Retailers have a lot of inventory that they purchased and imported at high rates and have shipping contracts negotiated during a period of high prices, “so that now maybe some of the cost increases are starting to come through,” said Lisa Ellram, a supply-chain management professor at Miami University in Oxford, Ohio.

The Downers Grove, Ill.-based company’s Instant Pot became a hit early in the pandemic as locked-down Americans turned to the all-in-one kitchen gadget to cook more meals at home. 


But consumer demand shifted just as port closures, shipping backlogs and soaring freight costs tangled the company’s supply chain. As overstuffed freight transportation channels started to crack and delays spread, lead times for ordering everything from raw materials to finished goods lengthened. Instant Brands said in its filing that it ordered parts further in advance and raised its prices to help offset those costs, according to court filings.

“In the second half of 2021, a supply chain perfect storm unfolded,” the company said in its bankruptcy filing. 

Instant Brands faced more challenges last year as retailers, overstocked with items consumers no longer wanted, slashed orders.

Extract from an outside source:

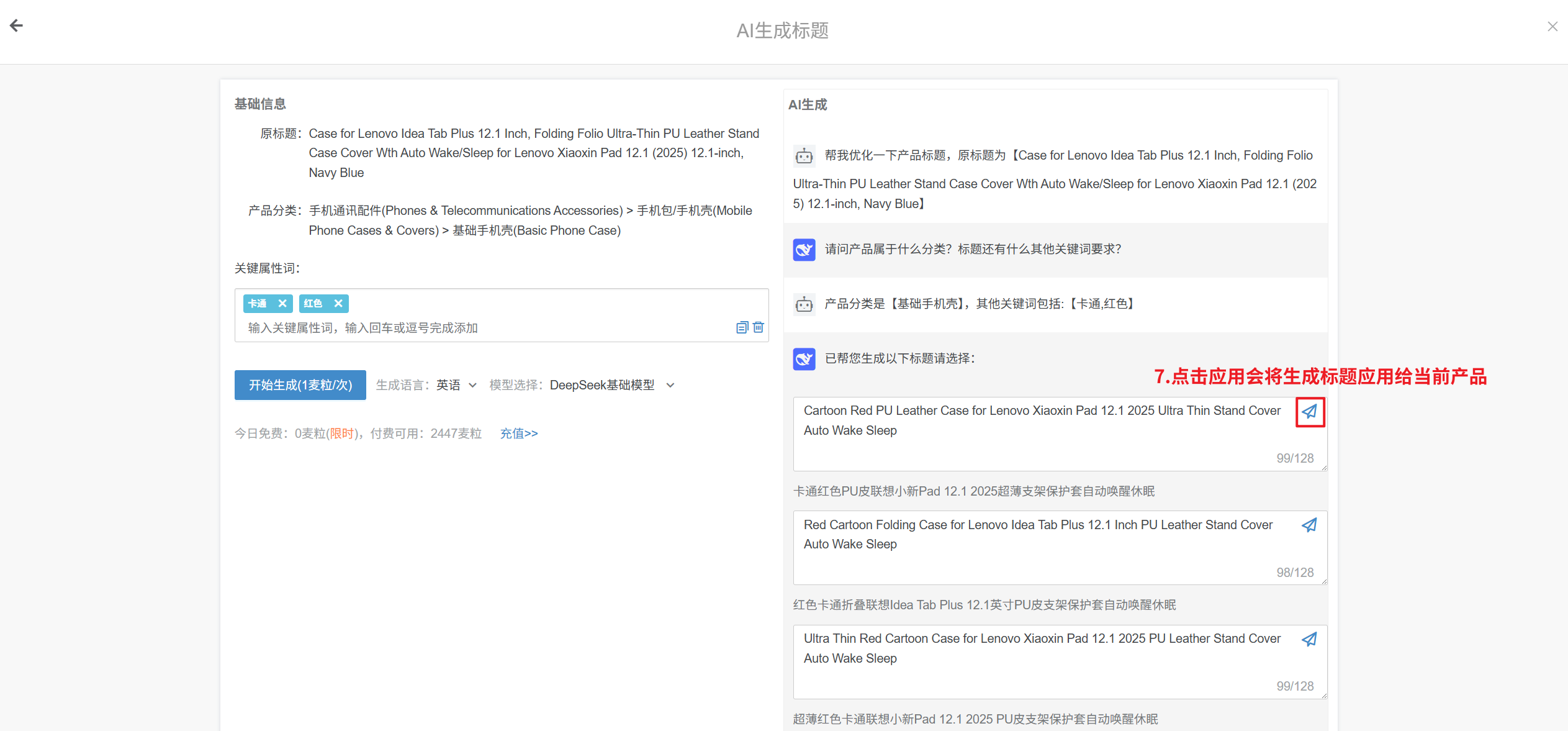This screenshot has height=731, width=1568.
Task: Open the DeepSeek model selection dropdown
Action: (611, 385)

The company cut its own production orders, raised prices and trimmed operating costs at least four times over the past three years, but still faced “significant pressure” on its balance sheet, according to court filings. 

Marko Bastl, director of Marquette University’s Center for Supply Chain Management, said many of the companies that made goods in anticipation of strong consumer demand today are coping with higher inventory carrying costs since the Federal Reserve began raising interest rates early last year. 

“Retailers will stockpile finished product, and distributors for example and manufacturers will stockpile their input materials, and many of them are really, really hurting now that we are coming slowly out of the pandemic and demand has shifted again,” Bastl said. “Given the increased interest rates and so on, their balance sheets are badly hurt.”

Instant Brands said in its bankruptcy court filing that it owes sourced finished goods vendors about $41.3 million, specialty material vendors about $8.4 million, and foreign vendors—including its Chinese manufacturers—about $45.3 million.